Sameera Manorathna
Sameera Manorathna

Reputation: 618

How to handle multiple entity update in the same transaction in Spring Data REST

Is anyone having an idea on how to handle multiple entity updates within the same transaction in Spring Data REST ? The same thing can be handle within Spring controller methods using the @Transactional annotation. If I am correct, Spring Data REST executes every execution event within separate transactions. So multiple entity updates cannot be handled in a proper way.

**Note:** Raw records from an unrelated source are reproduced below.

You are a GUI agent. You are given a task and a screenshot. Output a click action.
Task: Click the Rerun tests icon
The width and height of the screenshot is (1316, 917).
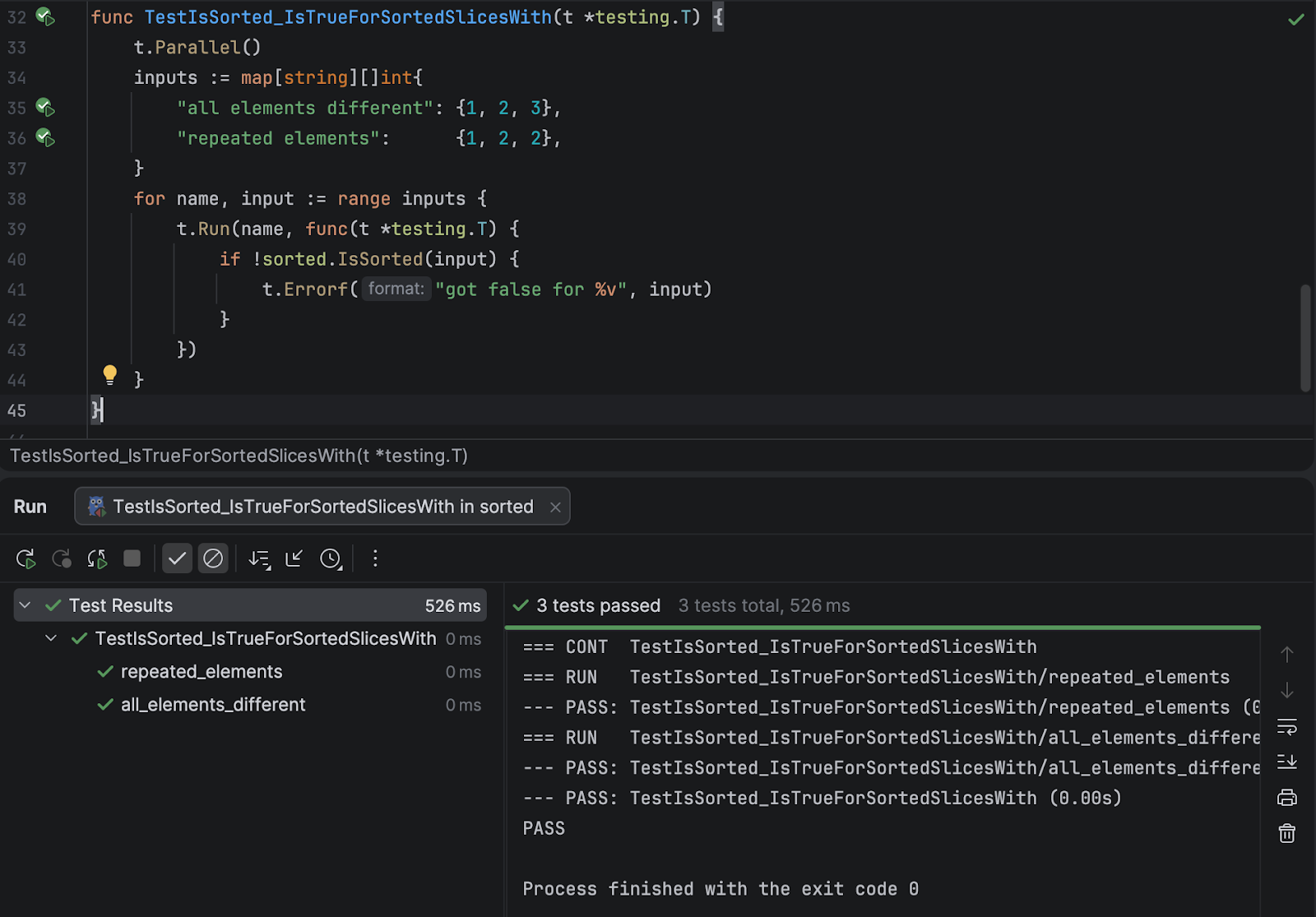[x=25, y=559]
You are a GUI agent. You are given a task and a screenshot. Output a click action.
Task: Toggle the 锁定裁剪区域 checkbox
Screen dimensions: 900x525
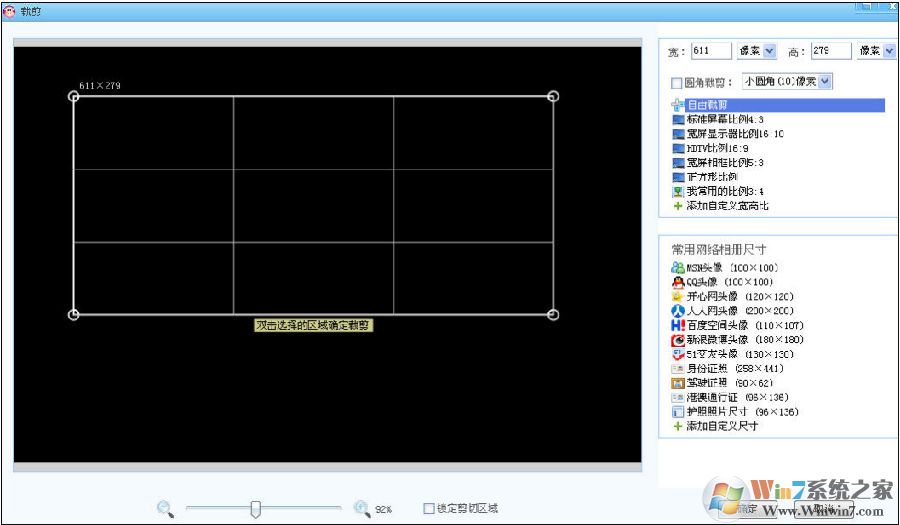pos(429,508)
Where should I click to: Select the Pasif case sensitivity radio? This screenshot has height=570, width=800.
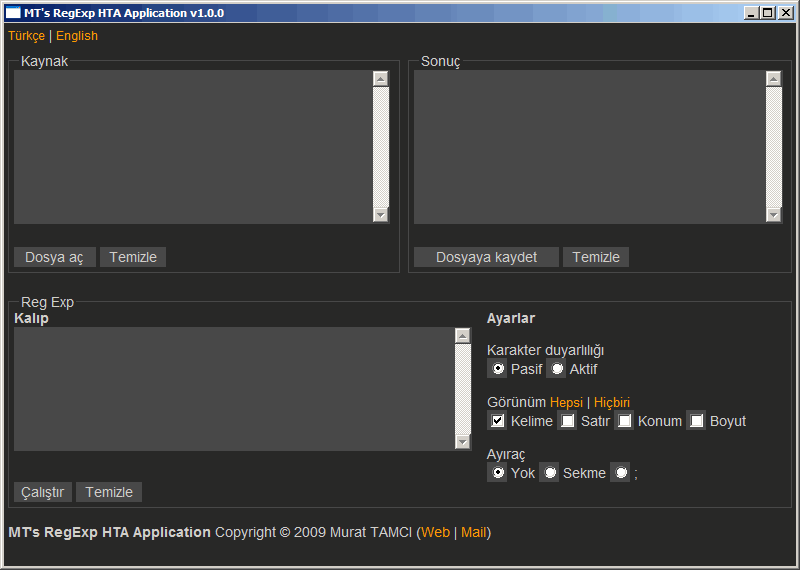click(497, 369)
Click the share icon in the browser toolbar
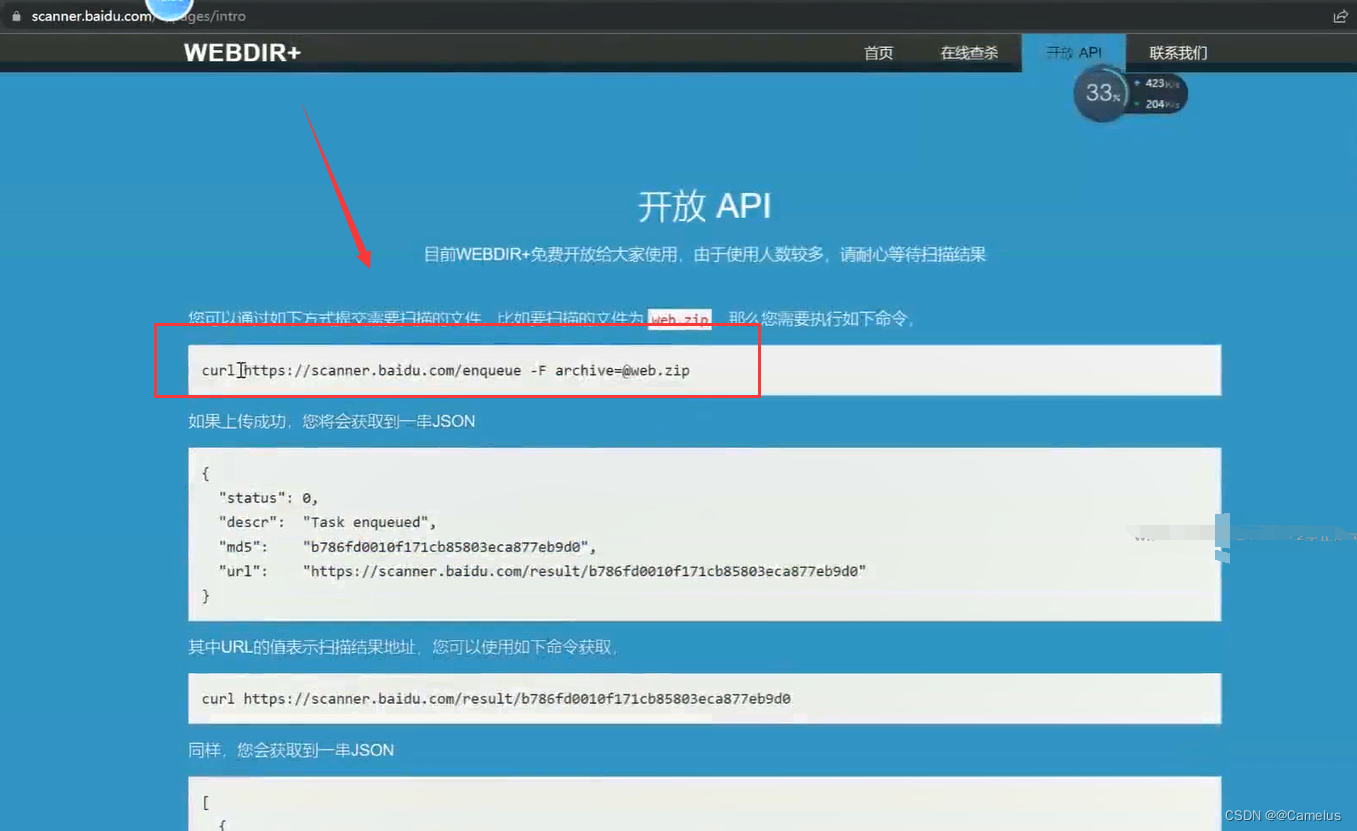The image size is (1357, 831). pos(1339,16)
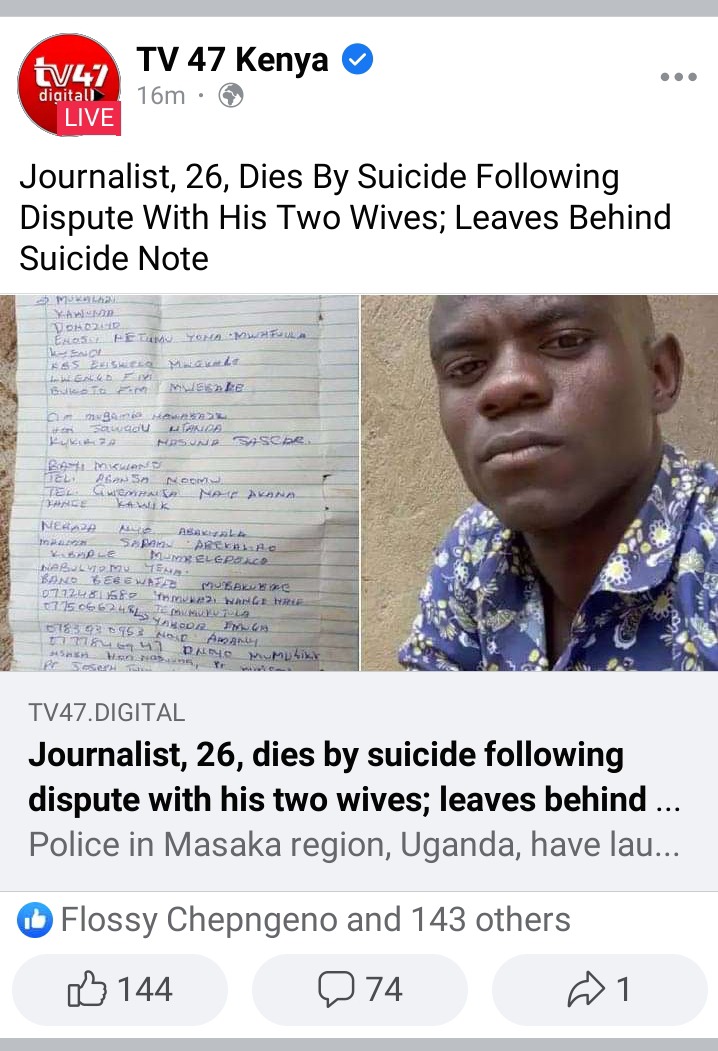718x1051 pixels.
Task: Tap the public globe audience icon
Action: (x=231, y=96)
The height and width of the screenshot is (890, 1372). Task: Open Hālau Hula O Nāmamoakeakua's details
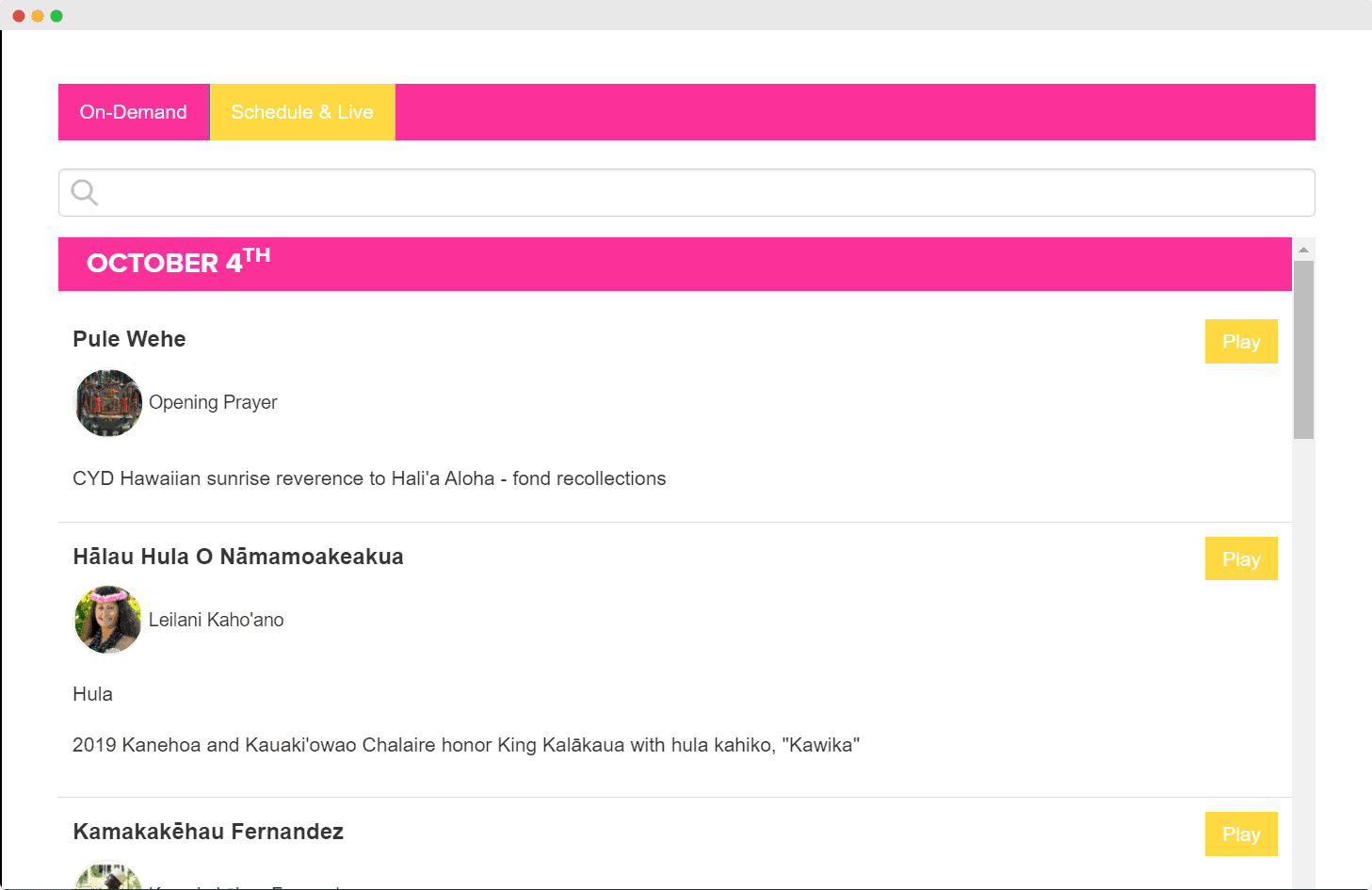[x=238, y=556]
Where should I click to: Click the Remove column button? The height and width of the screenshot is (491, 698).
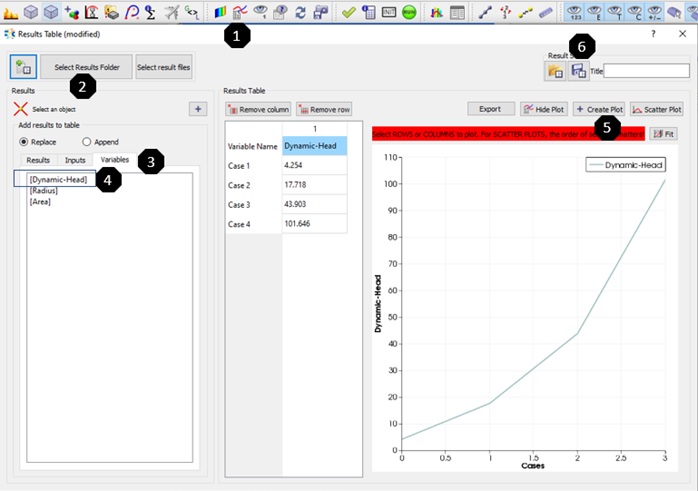pos(260,109)
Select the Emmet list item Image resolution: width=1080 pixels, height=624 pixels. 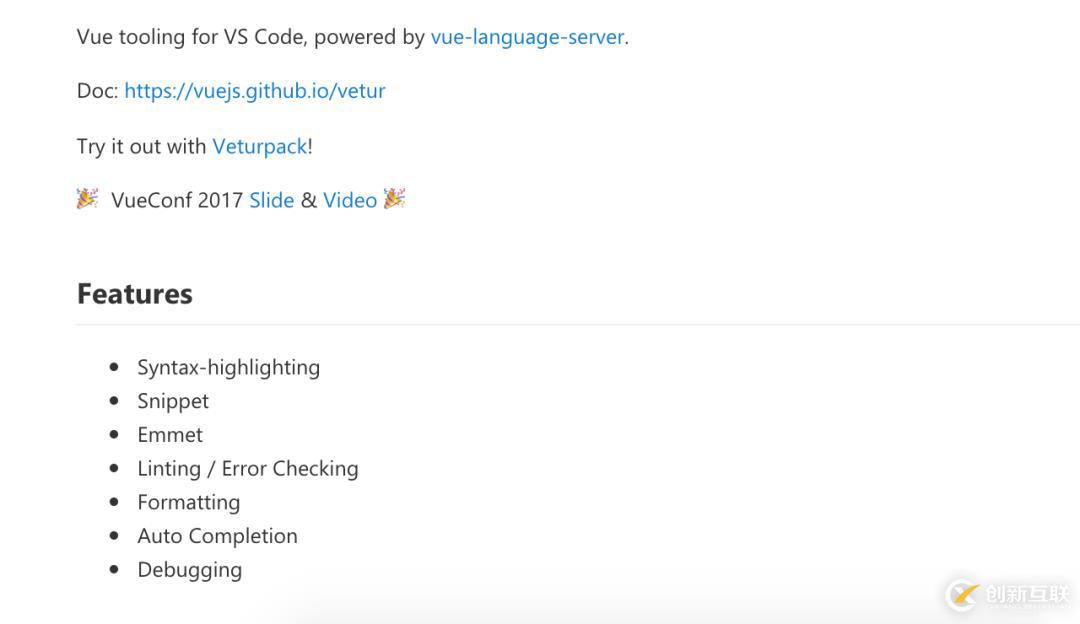click(x=170, y=435)
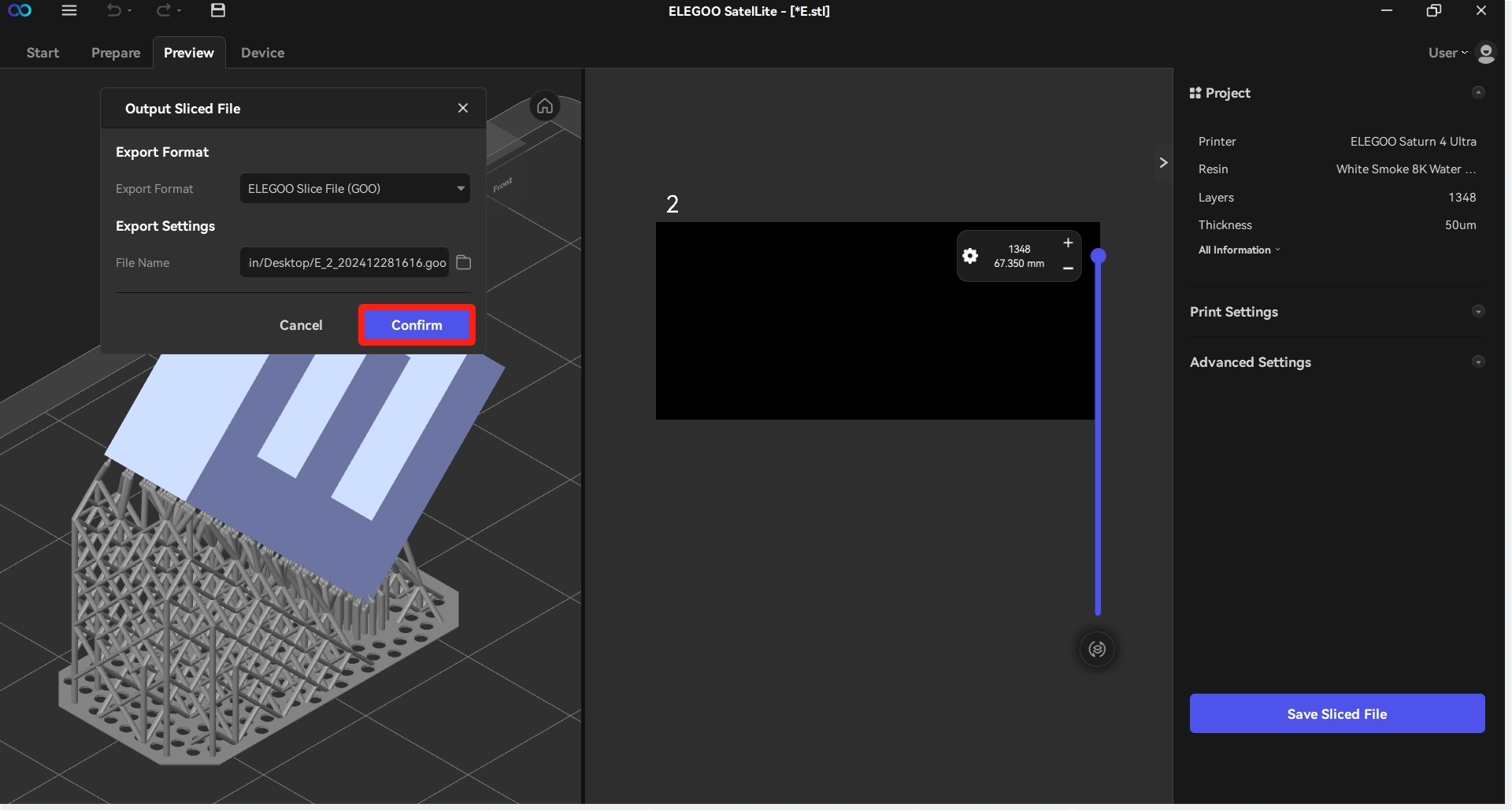
Task: Click the user avatar icon
Action: (x=1485, y=53)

I am having issues updating 2 entities (ABC and PQR) within the same transaction and rolling back the ABC entity when the PQR entity is failed.

// ABC repository
    @RepositoryRestResource
    public interface ABCEntityRepository extends MongoRepository<ABC, String> {
    }

// PQR repository
    @RepositoryRestResource
    public interface PQREntityRepository extends MongoRepository<PQR, String> {
    }

// ABC repository handler
    @RepositoryEventHandler
    public class ABCEventHandler {

        @Autowired
        private PQREntityRepository pqrEntityRepository;


        @HandleBeforeSave
        public void handleABCBeforeSave(ABC abc) {
          log.debug("before saving ABC...");
        }

        @HandleAfterSave
        public void handleABCAfterSave(ABC abc) {
          List<PQR> pqrList = pqrEntityRepository.findById(abc.getPqrId());

          if (pqrList != null && !pqrList.isEmpty()) {
            pqrList.forEach(pqr -> {
              // update PQR objects
            }
          }

          // expect to fail this transaction
          pqrEntityRepository.saveAll(pqrList);
        }
    }

since @HandleAfterSave method is executed in a separate transaction, calling HandleAfterSave method means the ABC entity updation is already completed and cannot rollback, therefore. Any suggestion to handle this ?

Upvotes: 3

Views: 3268

Answers (2)

orirab
orirab

Reputation: 3353

I'm not sure I understood your question correctly, but I'll give it a try.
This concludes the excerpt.